((

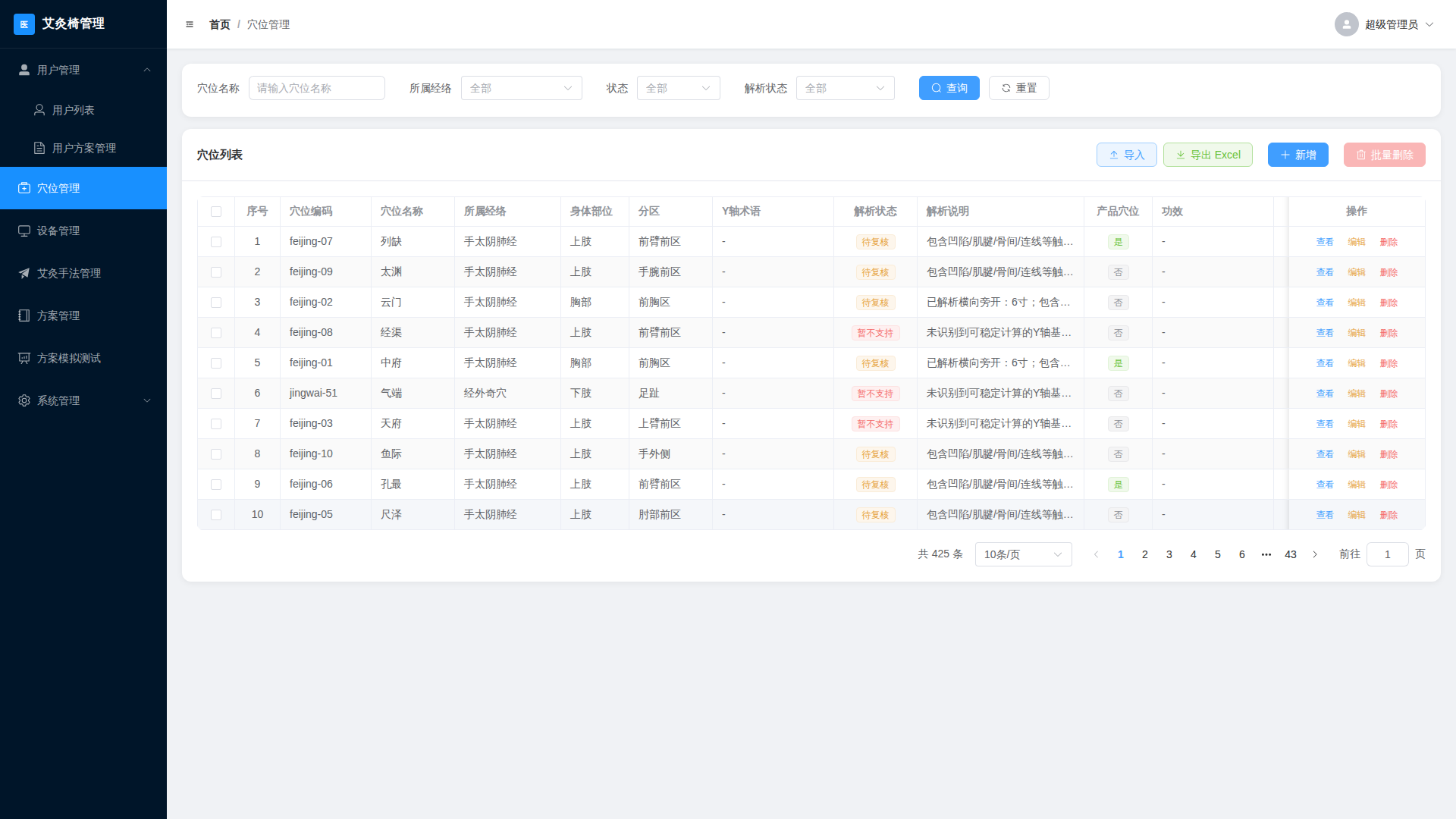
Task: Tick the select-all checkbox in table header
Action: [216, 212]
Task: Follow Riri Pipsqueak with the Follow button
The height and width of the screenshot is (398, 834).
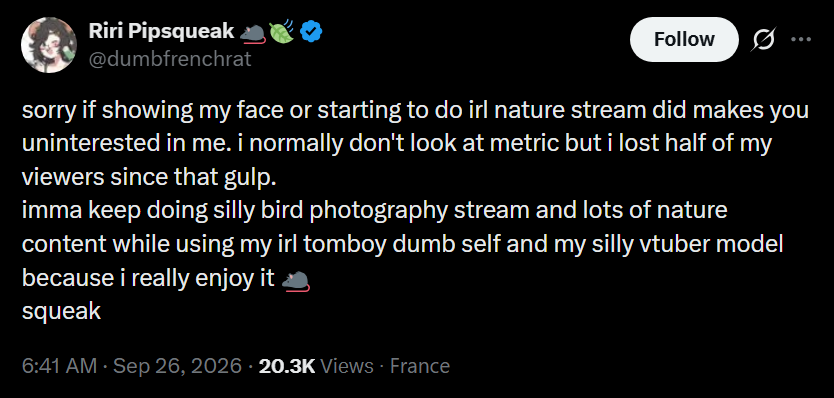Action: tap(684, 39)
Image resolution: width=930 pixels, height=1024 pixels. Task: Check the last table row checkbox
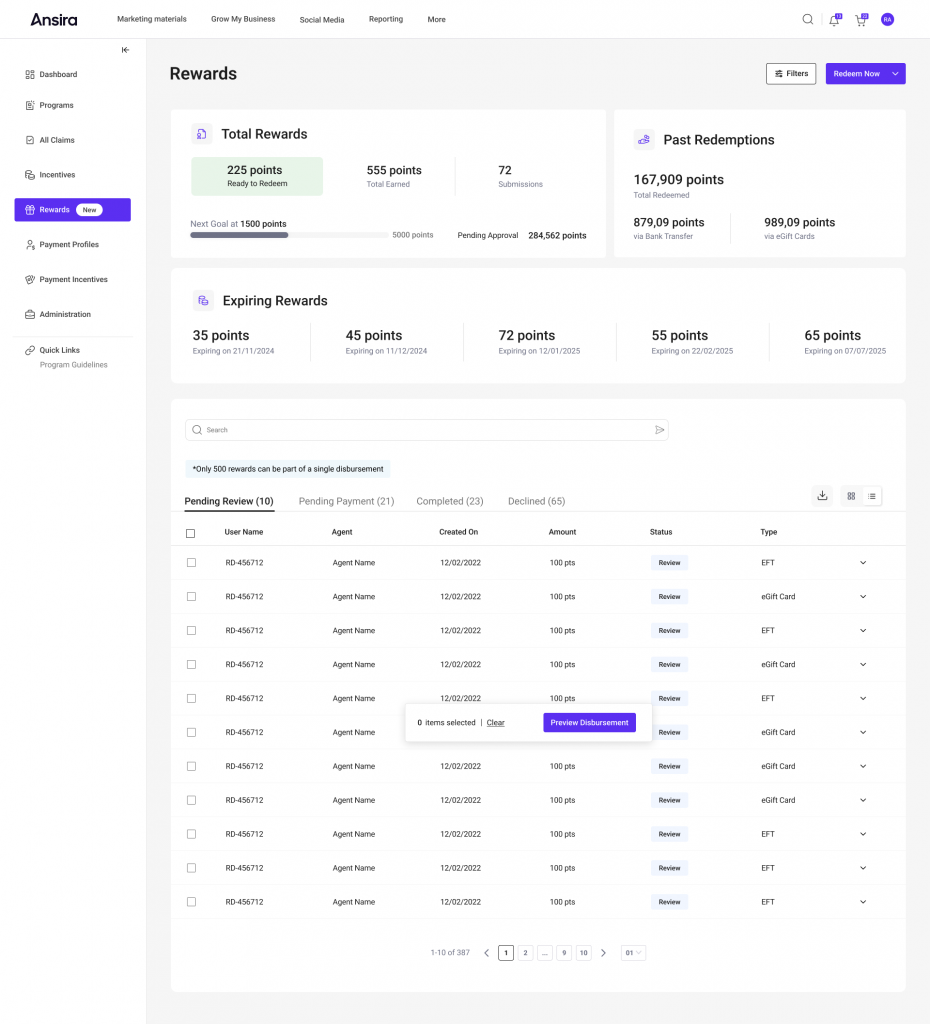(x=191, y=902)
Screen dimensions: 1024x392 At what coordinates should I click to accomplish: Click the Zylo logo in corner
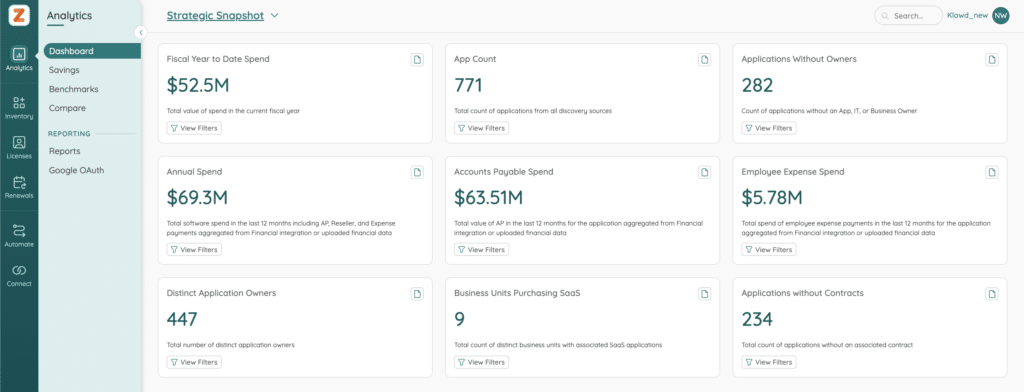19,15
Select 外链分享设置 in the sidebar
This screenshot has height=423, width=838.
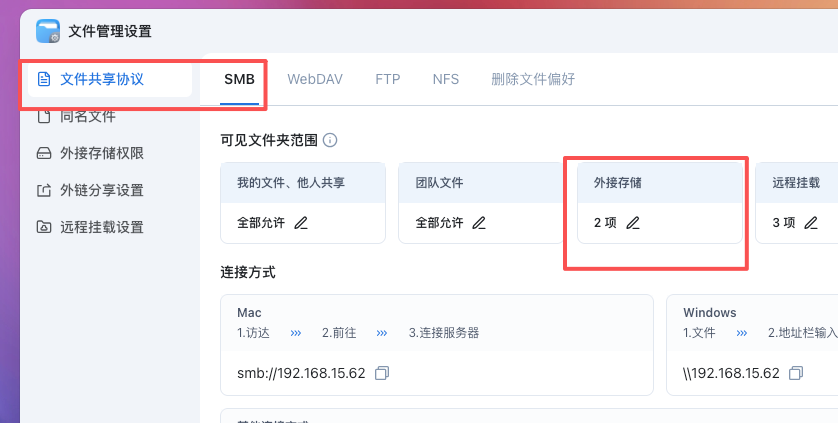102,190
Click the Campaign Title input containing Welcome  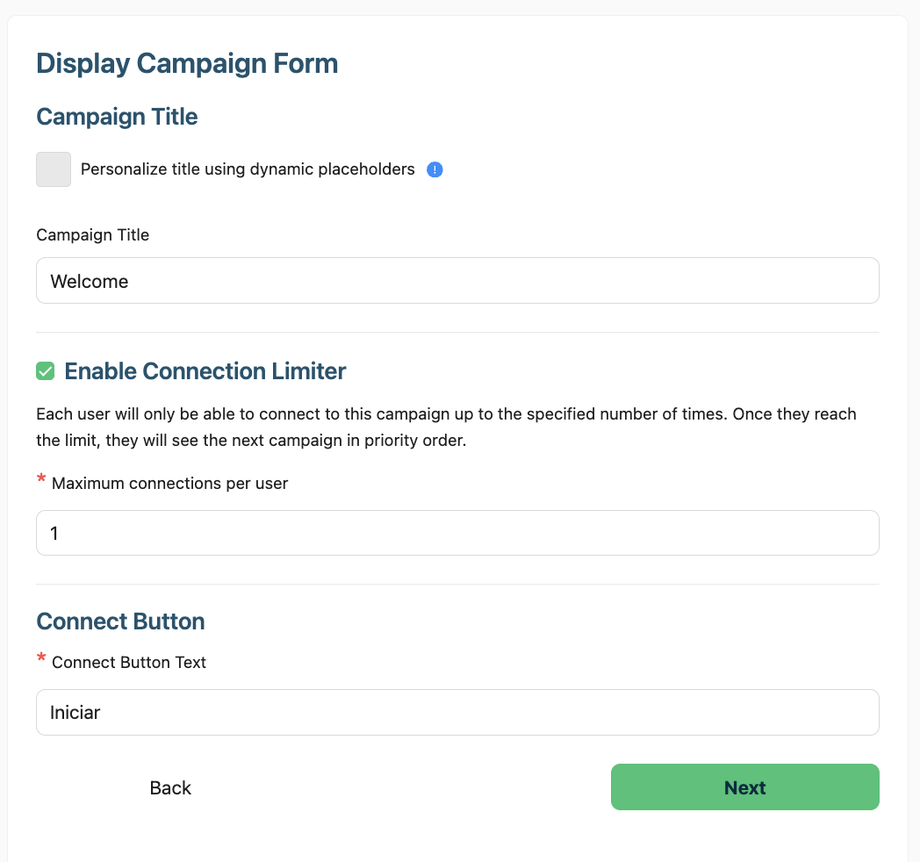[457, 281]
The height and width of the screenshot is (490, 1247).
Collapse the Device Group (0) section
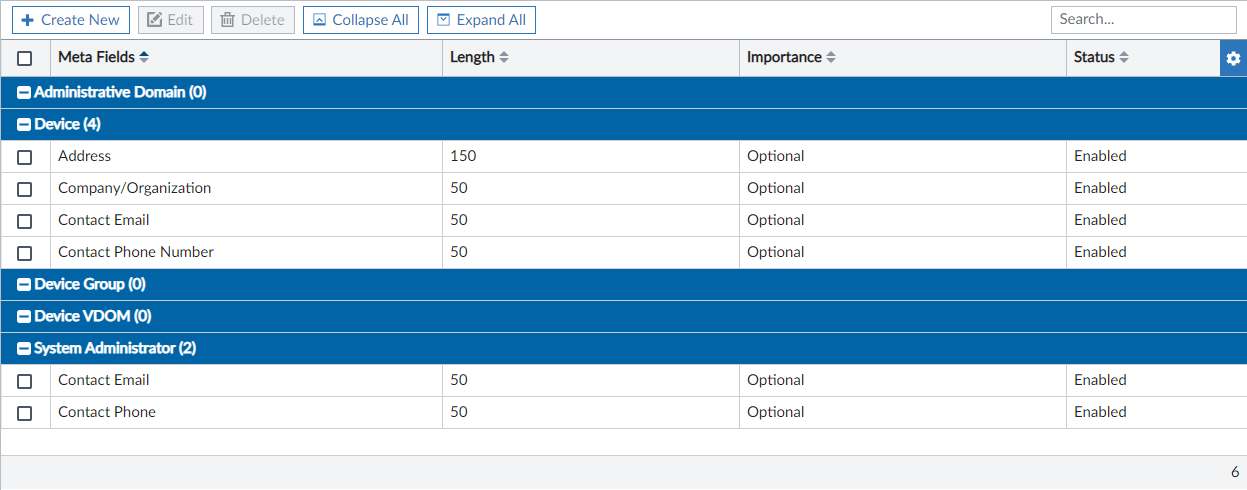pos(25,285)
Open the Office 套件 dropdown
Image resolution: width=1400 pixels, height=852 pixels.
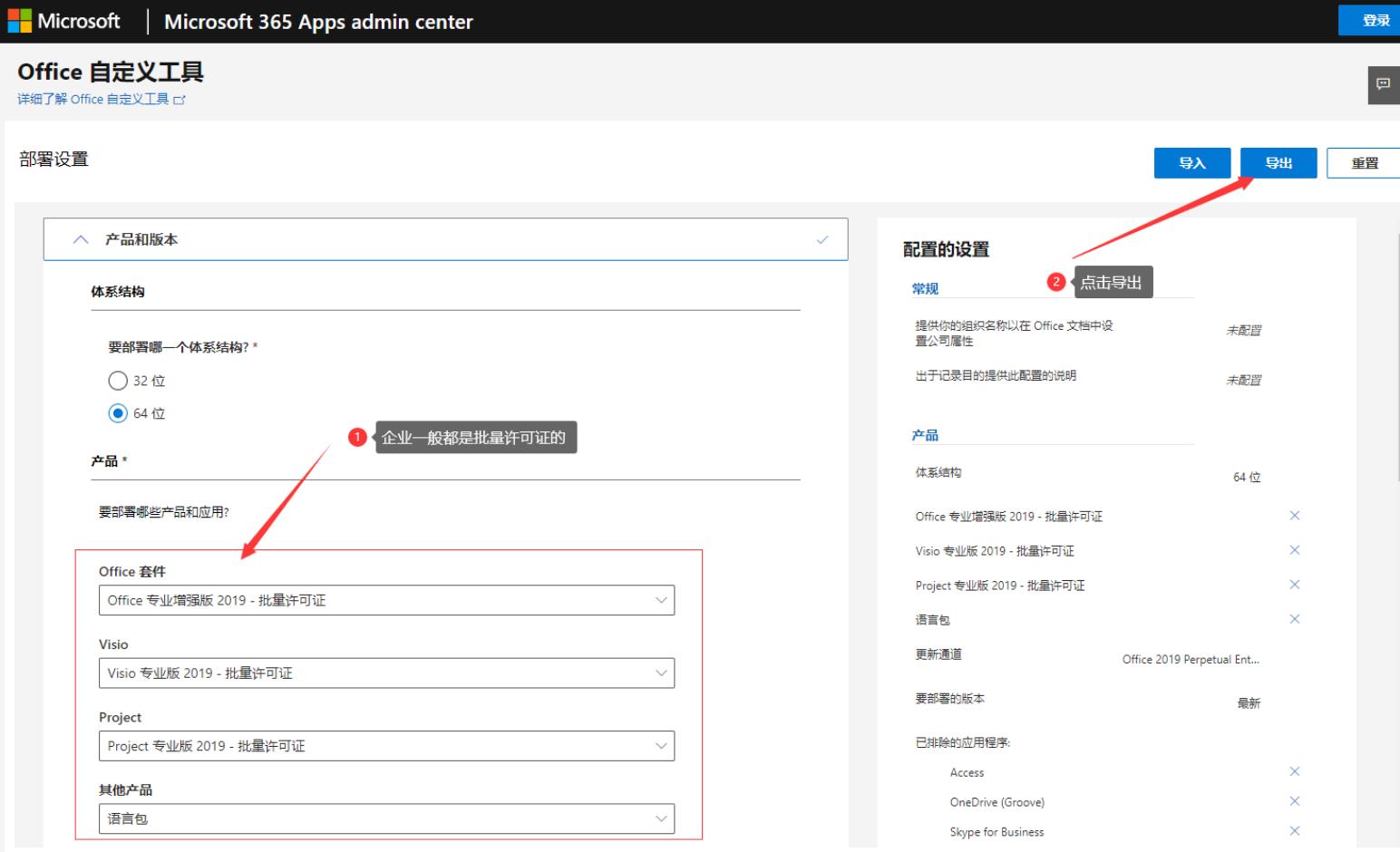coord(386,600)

))

### [EXERCISE BRIEF]
Only the lines from the one holding "The height and width of the screenshot is (490, 1247)." to the last line of the entries above should be printed, exactly as they appear and with no pictures.

### [RESPONSE]
The height and width of the screenshot is (490, 1247).
Collapse the Device Group (0) section
pos(25,285)
Open the Office 套件 dropdown
Image resolution: width=1400 pixels, height=852 pixels.
coord(386,600)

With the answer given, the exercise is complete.